In an essay at LitHub, Naima Coster says:

“To say I wrote my first novel in order to fight against erasure of the neighborhood where I grew up may seem pretentious or distasteful to some. Even in the era of Trump, it can be unfashionable to write fiction out of a sense of political urgency, as if a writer with an agenda cannot also be interested in artfulness and pleasure. But it’s true: I wrote my first novel because I was worried about Brooklyn."

Naima Coster’s Halsey Street is a beam of light in this political climate where immigrants and Latinx communities are under attack by the current administration. It is necessary work and certainly an important read, fueled with both art and pleasure, but also with the urgency to tell a story of Brooklyn. Her heroine Penelope juggles her passions and family commitments with a razor sharp eye to a fast changing landscape, and will certainly make a real mark in contemporary letters. It’s no surprise she has already received so many positive reviews, including a starred review of Kirkus, where they called Halsey Street “absorbing and alive, the kind of novel that swallows you whole.”

Naima Coster was in conversation with Concepcion de Leon, of the New York Times. They discussed gentrification and the Dominican immigrant experience. A partial transcript follows. 

CONCEPCION DE LEON: A lot of books have been written about gentrification. What about your background do you bring to this conversation?

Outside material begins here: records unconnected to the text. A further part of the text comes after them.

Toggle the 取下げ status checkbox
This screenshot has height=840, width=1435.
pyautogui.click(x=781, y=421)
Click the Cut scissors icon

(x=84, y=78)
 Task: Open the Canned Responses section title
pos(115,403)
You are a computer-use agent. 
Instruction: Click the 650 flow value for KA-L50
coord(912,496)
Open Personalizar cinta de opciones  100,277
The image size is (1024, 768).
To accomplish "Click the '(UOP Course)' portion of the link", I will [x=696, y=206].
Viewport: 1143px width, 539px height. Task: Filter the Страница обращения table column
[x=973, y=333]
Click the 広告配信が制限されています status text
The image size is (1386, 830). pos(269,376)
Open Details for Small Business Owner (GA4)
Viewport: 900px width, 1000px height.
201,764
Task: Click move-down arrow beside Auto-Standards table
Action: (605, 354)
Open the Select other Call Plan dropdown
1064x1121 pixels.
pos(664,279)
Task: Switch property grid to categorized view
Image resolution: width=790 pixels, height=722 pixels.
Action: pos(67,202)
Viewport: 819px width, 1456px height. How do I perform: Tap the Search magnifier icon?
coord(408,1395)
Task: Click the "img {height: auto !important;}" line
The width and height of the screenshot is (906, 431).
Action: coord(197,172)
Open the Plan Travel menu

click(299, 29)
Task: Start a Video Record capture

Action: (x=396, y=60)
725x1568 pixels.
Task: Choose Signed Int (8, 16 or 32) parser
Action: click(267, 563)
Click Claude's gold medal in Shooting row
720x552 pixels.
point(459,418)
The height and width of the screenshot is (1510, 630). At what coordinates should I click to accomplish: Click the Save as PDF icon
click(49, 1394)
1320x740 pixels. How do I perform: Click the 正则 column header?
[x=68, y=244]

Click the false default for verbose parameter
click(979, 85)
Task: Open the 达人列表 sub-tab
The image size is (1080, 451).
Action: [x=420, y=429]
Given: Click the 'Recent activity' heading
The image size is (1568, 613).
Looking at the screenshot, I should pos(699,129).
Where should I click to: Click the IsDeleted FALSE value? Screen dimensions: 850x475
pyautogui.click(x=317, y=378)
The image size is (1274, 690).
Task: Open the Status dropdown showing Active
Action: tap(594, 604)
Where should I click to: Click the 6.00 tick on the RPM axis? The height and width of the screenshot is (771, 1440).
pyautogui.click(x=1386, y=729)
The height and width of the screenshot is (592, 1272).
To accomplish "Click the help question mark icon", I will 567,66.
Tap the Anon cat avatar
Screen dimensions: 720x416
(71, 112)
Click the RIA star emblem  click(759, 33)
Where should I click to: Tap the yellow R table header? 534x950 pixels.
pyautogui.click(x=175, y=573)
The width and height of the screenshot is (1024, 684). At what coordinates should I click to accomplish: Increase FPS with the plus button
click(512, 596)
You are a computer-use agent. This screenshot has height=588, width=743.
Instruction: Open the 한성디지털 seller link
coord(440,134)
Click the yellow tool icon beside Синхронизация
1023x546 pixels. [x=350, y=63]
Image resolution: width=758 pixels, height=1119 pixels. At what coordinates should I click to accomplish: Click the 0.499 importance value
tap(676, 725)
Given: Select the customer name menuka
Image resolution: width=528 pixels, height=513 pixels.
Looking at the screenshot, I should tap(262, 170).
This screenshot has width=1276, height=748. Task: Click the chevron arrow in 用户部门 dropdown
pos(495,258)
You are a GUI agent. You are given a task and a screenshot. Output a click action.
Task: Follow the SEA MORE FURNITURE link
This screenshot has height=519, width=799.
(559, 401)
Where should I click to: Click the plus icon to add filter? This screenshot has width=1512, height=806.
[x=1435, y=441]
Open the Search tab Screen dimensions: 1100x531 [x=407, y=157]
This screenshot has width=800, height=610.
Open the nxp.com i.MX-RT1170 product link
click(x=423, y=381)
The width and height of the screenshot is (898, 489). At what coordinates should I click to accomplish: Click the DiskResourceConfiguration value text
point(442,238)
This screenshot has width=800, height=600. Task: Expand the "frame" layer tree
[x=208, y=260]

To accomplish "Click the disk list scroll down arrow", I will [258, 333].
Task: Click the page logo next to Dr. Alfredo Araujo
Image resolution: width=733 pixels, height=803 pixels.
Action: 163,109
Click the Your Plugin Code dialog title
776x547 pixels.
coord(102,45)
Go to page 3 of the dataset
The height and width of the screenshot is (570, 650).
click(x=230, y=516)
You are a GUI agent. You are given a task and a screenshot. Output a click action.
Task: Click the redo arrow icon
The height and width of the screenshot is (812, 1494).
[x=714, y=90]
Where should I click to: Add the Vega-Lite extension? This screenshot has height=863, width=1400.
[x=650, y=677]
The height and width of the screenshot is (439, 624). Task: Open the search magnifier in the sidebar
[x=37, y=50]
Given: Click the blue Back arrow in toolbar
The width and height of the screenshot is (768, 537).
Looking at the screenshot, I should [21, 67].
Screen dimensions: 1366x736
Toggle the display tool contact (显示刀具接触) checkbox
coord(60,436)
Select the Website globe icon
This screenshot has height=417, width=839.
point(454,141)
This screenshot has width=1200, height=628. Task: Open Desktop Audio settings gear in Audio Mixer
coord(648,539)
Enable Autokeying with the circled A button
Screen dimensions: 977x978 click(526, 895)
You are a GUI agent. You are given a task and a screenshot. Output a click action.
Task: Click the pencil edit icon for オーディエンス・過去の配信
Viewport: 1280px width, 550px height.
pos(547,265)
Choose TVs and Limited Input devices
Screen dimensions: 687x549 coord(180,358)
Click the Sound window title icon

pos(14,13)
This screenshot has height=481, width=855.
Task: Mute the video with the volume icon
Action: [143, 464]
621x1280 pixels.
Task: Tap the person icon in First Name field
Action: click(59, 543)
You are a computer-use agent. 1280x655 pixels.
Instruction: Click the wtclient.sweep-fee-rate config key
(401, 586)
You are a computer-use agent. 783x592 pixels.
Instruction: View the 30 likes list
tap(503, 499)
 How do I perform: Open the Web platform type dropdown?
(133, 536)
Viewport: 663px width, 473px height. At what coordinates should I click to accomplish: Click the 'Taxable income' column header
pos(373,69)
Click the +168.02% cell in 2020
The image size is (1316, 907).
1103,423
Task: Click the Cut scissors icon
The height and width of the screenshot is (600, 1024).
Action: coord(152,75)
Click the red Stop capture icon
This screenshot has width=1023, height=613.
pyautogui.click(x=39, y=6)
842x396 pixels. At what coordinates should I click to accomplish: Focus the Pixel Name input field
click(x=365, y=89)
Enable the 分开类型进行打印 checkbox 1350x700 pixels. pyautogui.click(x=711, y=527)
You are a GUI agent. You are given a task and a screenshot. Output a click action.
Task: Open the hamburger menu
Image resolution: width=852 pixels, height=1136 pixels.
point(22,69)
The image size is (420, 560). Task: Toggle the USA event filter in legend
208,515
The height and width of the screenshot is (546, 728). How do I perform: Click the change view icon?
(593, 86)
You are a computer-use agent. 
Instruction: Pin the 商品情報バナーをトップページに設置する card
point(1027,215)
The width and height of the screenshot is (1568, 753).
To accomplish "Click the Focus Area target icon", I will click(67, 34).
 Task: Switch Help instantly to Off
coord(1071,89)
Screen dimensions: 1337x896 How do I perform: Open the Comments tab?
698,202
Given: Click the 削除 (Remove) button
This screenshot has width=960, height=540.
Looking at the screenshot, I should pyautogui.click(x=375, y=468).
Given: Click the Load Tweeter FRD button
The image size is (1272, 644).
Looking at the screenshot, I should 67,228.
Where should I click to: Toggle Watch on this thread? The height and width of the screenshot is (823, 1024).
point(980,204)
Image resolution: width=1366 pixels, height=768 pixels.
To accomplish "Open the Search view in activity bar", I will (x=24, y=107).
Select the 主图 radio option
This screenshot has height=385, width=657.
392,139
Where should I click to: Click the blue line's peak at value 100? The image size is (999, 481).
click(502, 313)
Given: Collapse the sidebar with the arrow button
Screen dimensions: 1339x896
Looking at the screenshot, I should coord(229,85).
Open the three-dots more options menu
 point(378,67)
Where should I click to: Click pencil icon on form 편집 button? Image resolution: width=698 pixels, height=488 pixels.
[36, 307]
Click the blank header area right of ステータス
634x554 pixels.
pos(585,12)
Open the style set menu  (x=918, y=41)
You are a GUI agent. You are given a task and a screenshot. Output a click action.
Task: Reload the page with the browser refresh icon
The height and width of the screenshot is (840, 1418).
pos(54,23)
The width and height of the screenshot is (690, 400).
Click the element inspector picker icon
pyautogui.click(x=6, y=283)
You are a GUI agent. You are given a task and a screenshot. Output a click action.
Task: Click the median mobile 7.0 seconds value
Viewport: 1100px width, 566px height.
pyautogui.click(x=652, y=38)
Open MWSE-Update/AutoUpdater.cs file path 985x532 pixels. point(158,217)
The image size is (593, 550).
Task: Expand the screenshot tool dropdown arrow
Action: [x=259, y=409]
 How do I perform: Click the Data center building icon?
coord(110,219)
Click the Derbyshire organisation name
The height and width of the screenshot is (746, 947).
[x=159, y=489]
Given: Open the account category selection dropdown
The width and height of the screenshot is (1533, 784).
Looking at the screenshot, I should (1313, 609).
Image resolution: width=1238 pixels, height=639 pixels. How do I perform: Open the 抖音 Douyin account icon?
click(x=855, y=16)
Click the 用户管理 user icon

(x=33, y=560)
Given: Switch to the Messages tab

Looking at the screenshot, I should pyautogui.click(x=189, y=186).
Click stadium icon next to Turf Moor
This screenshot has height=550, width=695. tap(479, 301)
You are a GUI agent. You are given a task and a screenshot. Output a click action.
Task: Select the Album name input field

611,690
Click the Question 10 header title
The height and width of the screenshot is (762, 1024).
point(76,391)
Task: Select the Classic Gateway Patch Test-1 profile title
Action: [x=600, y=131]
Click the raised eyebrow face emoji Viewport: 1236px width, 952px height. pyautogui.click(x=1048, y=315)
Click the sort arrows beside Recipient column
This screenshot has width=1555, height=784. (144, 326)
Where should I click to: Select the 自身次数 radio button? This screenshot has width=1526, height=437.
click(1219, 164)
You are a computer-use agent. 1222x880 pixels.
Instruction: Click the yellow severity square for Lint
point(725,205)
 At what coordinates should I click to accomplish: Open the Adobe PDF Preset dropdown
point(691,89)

NAIMA COSTER: That’s a really good question. Halsey Street is looking at people who are being affected by gentrification directly, so there is a character in my book whose record store closes and that’s really devastating for him and for his family. He’s not somebody on the periphery of the book. He is really at the center, although he is not one of the protagonists. I think that is something unique about the book. I also think I try to render lots of different objections or feelings about gentrification. So there is one family, newcomers in the neighborhood, and I tried to capture their experience, though it is not at the center. I was thinking a lot about when there is neighborhood change. What’s at stake, in addition to the real material and financial losses, is people working through questions about their identity. Who am I in this landscape and what does that suggest about me? Am I a beneficiary of systemic racism and how do I grapple with that? Or am I someone who has felt my neighborhood devalued consistently and now I feel a sense of increased value because there are nicer "things" in my neighborhood? Or am I the person who is feeling a sense of loss and displacement and also facing perhaps literal displacement? So I really tried to think through how different people respond

CONCEPCION: Did your perspective on gentrification change as you took on these different perspectives?

NAIMA: Sometimes the language that we have to talk about gentrification falls short. It is an umbrella term that can be used to talk about a lot of different kinds of shifts in the neighborhood. Even the terms gentrifier and gentrify fall short of recognizing the way that gentrification can be fueled by structural reasons and isn’t just a function of individual agency. I hope that people who read the book will ask more complicated questions and think about the issue in a more complicated way.